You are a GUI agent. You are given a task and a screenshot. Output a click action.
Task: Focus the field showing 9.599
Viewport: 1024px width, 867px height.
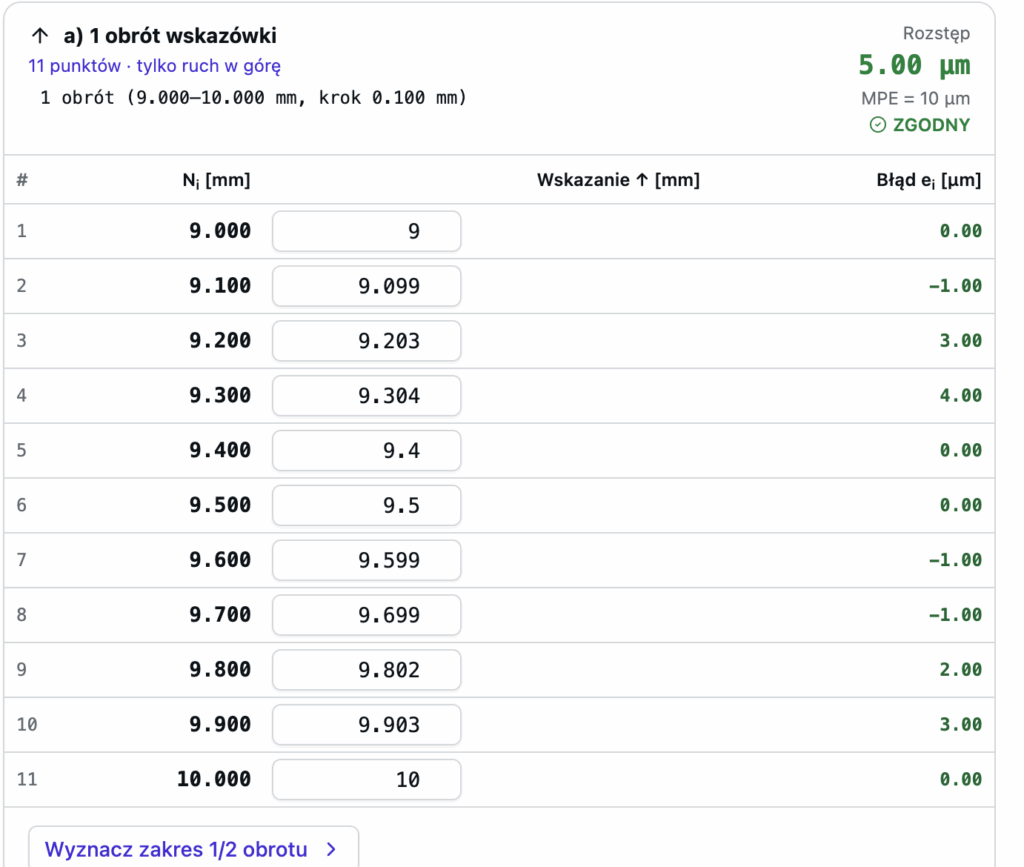(366, 560)
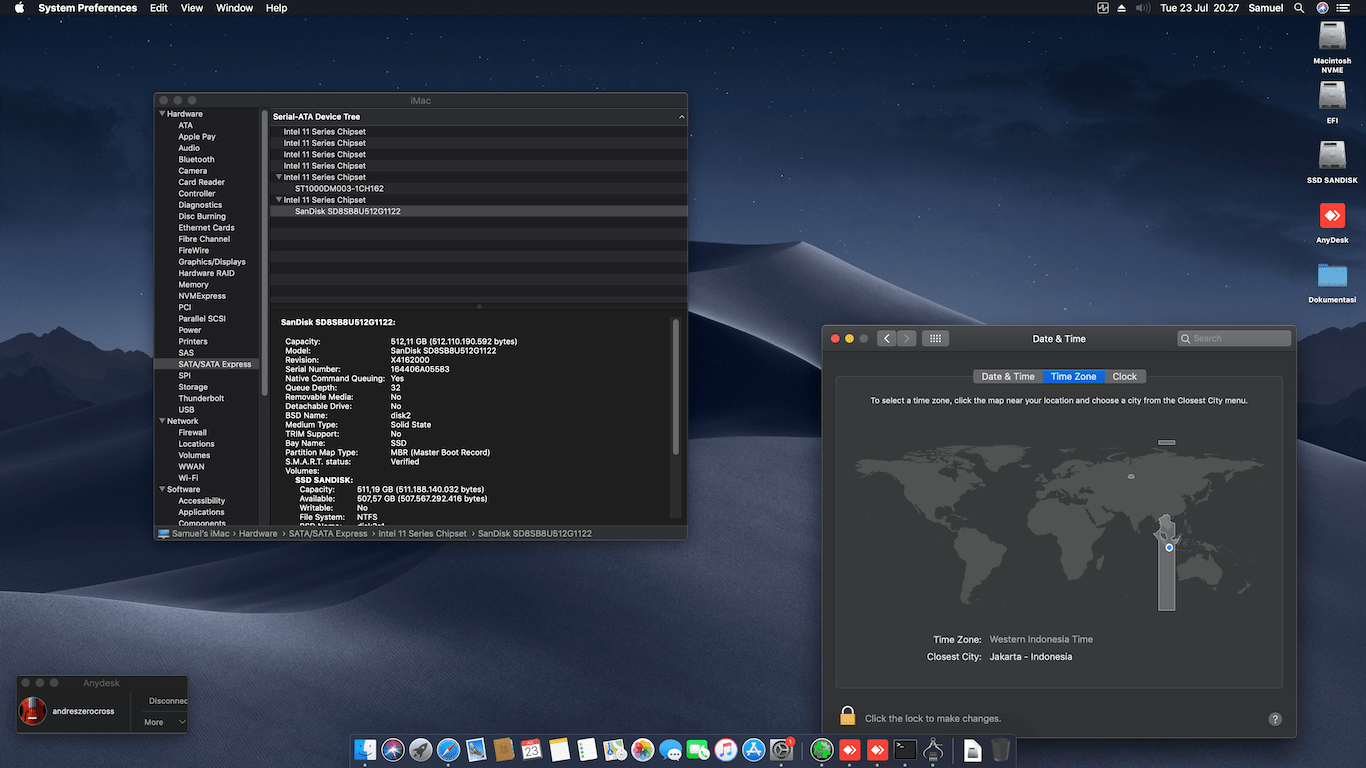This screenshot has height=768, width=1366.
Task: Collapse the Network section in sidebar
Action: tap(162, 421)
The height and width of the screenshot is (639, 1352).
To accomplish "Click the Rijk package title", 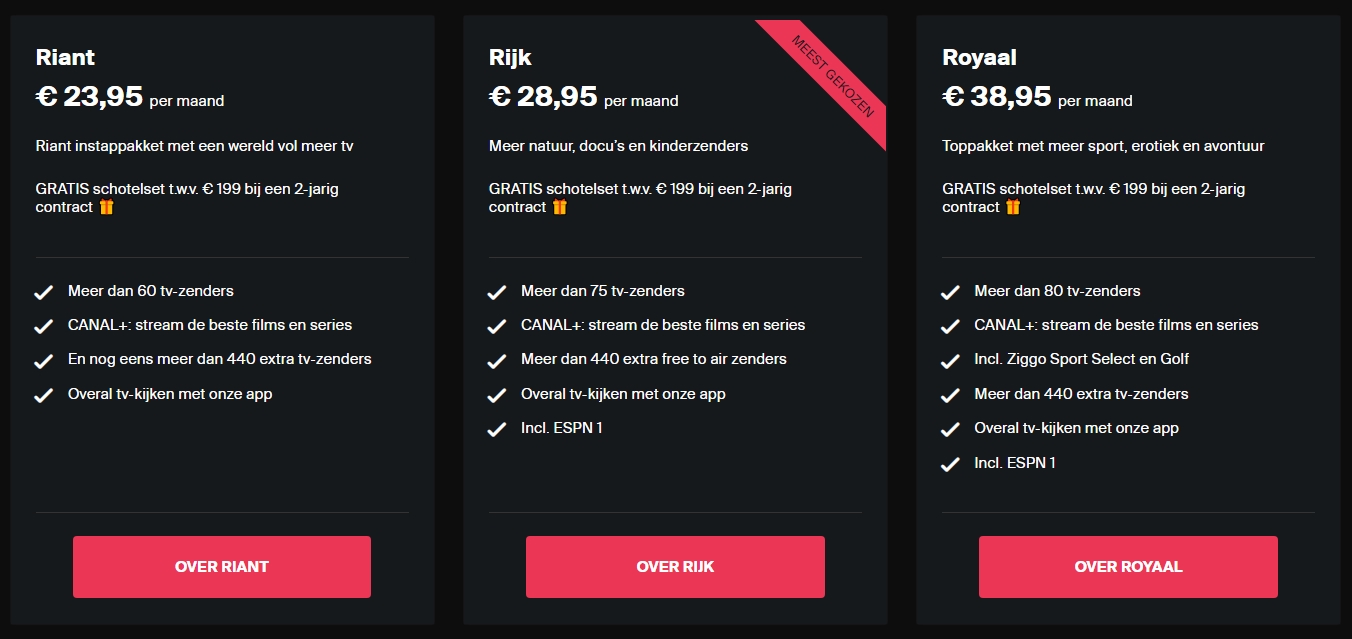I will (510, 58).
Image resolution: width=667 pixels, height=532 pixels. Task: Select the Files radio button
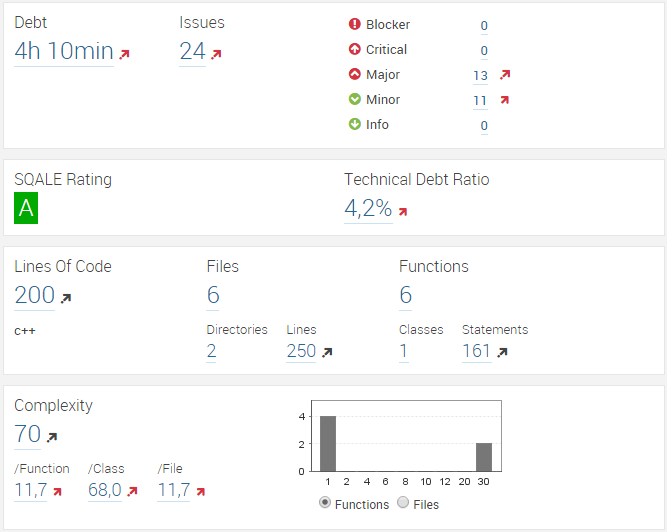[x=403, y=503]
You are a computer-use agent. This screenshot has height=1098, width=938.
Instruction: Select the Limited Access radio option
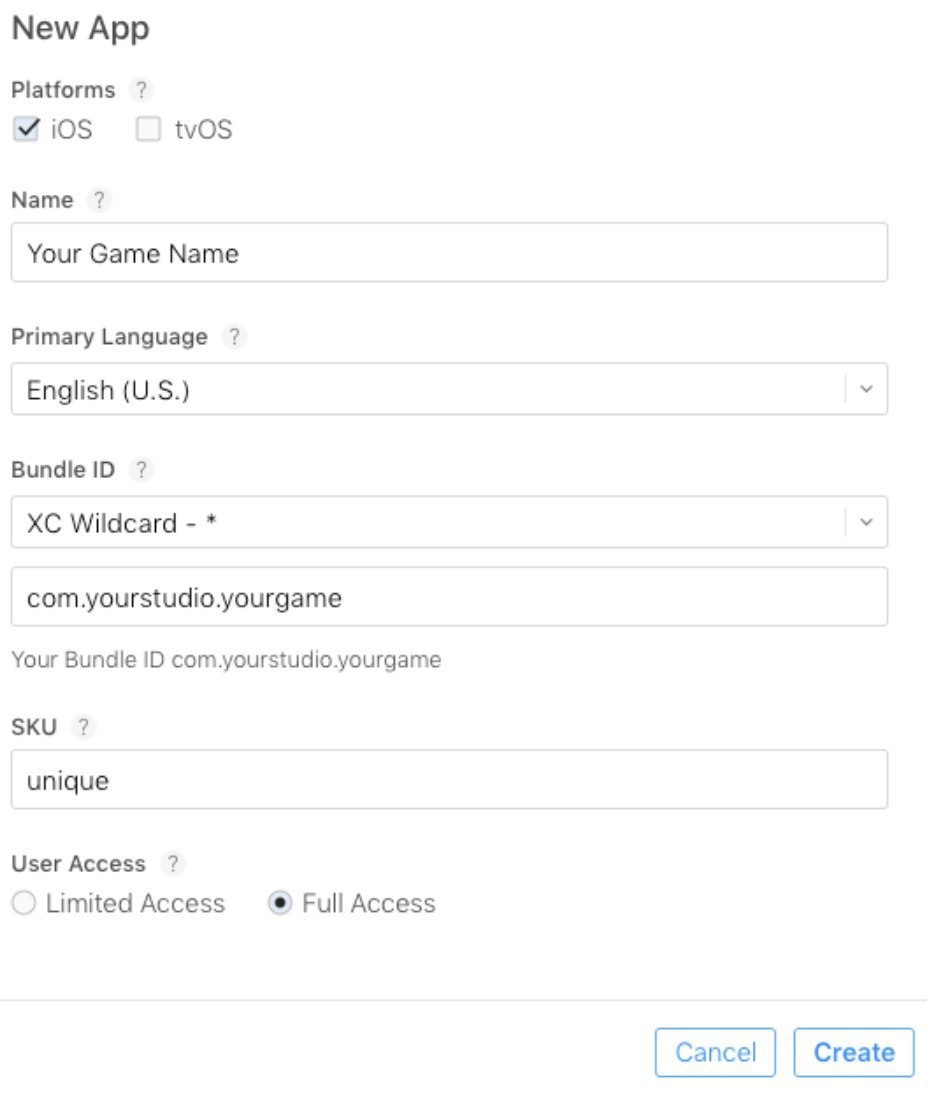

-.-.-

**ASSIGNED TASK:**
Inclusive range, exact copy: the line containing "You are a computer-use" through the last line of the listing. Print nothing else, and no pictures.

**RESULT:**
You are a computer-use agent. This screenshot has height=1098, width=938.
Instruction: Select the Limited Access radio option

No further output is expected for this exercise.